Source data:
----
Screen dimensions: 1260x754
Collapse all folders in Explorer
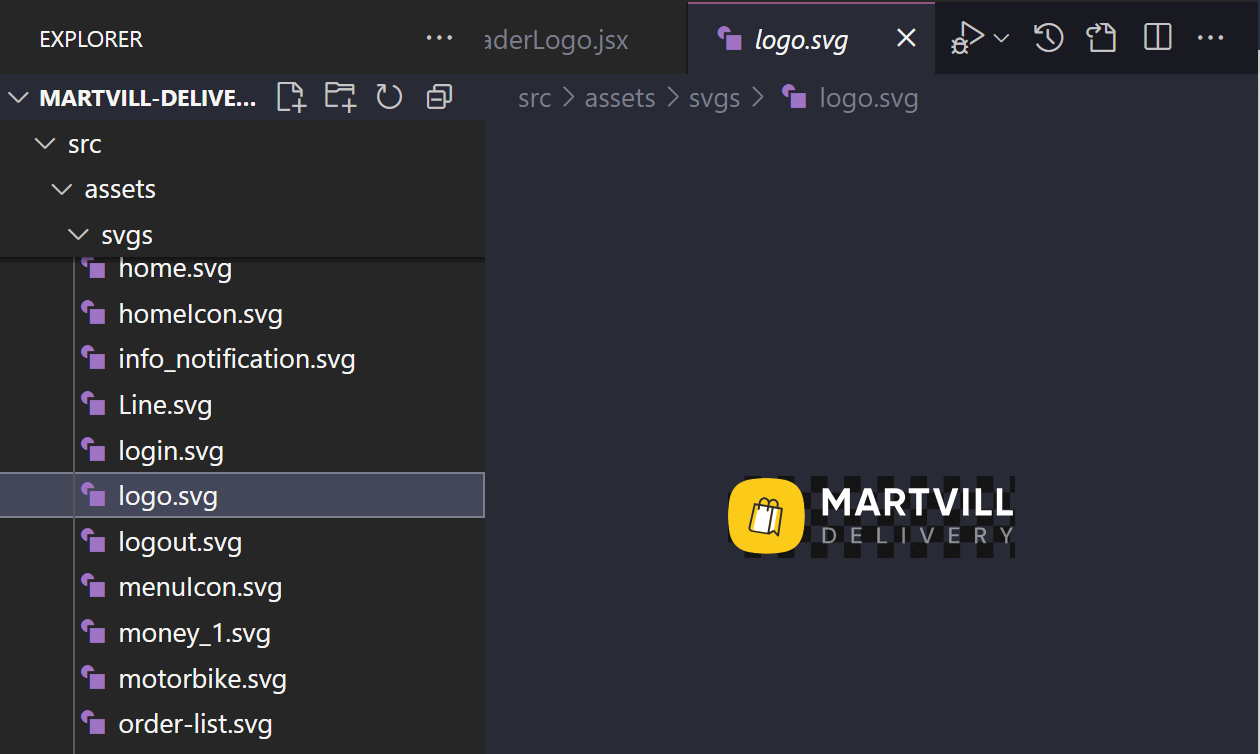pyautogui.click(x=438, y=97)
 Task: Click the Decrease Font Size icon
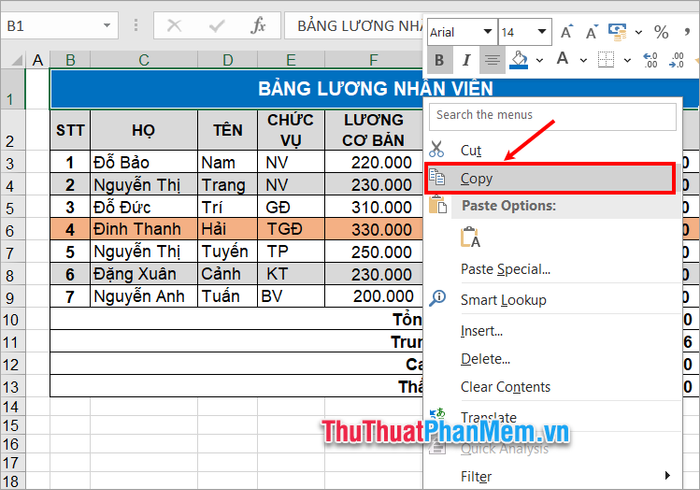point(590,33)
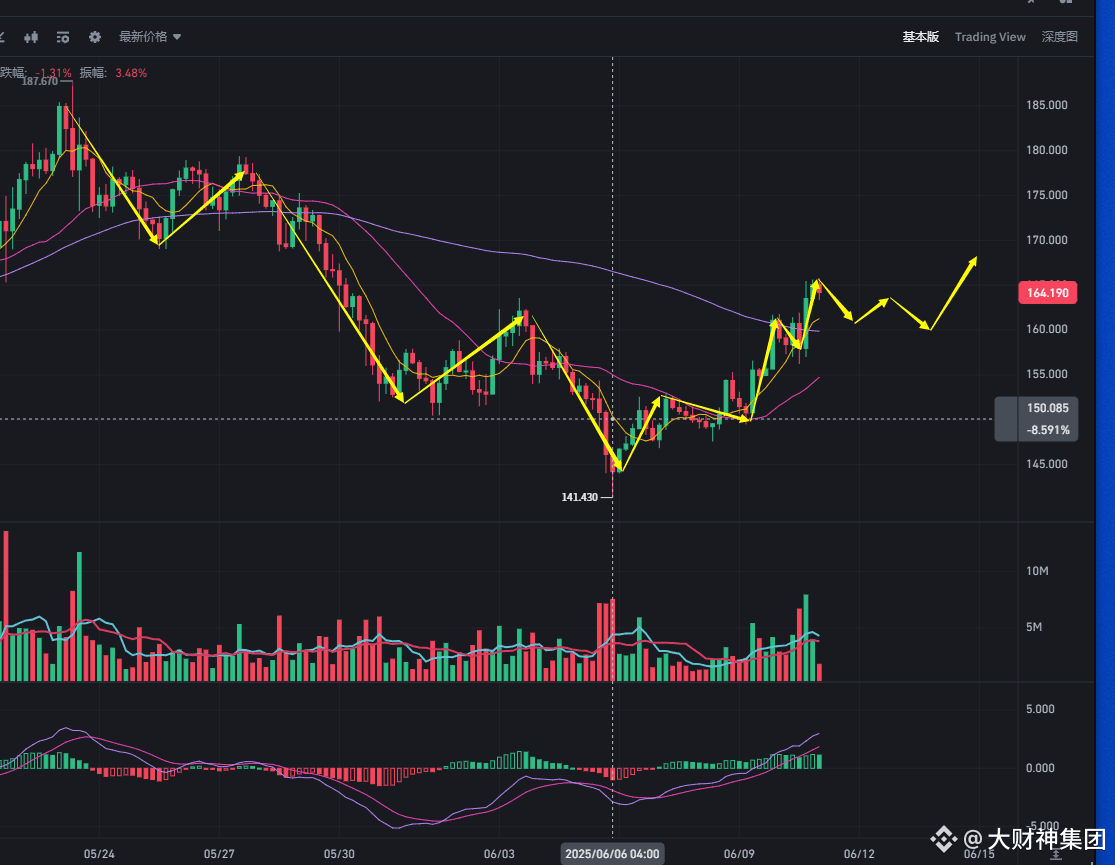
----
JOB
Turn every line of the records above into a JSON list of strings, one string per line, skipping any blank lines and leaving the pictures out.

EXERCISE ANSWER
[
  "Screen dimensions: 1260x754",
  "Collapse all folders in Explorer",
  "pyautogui.click(x=438, y=97)",
  " Task: Click the Decrease Font Size icon",
  "point(590,33)"
]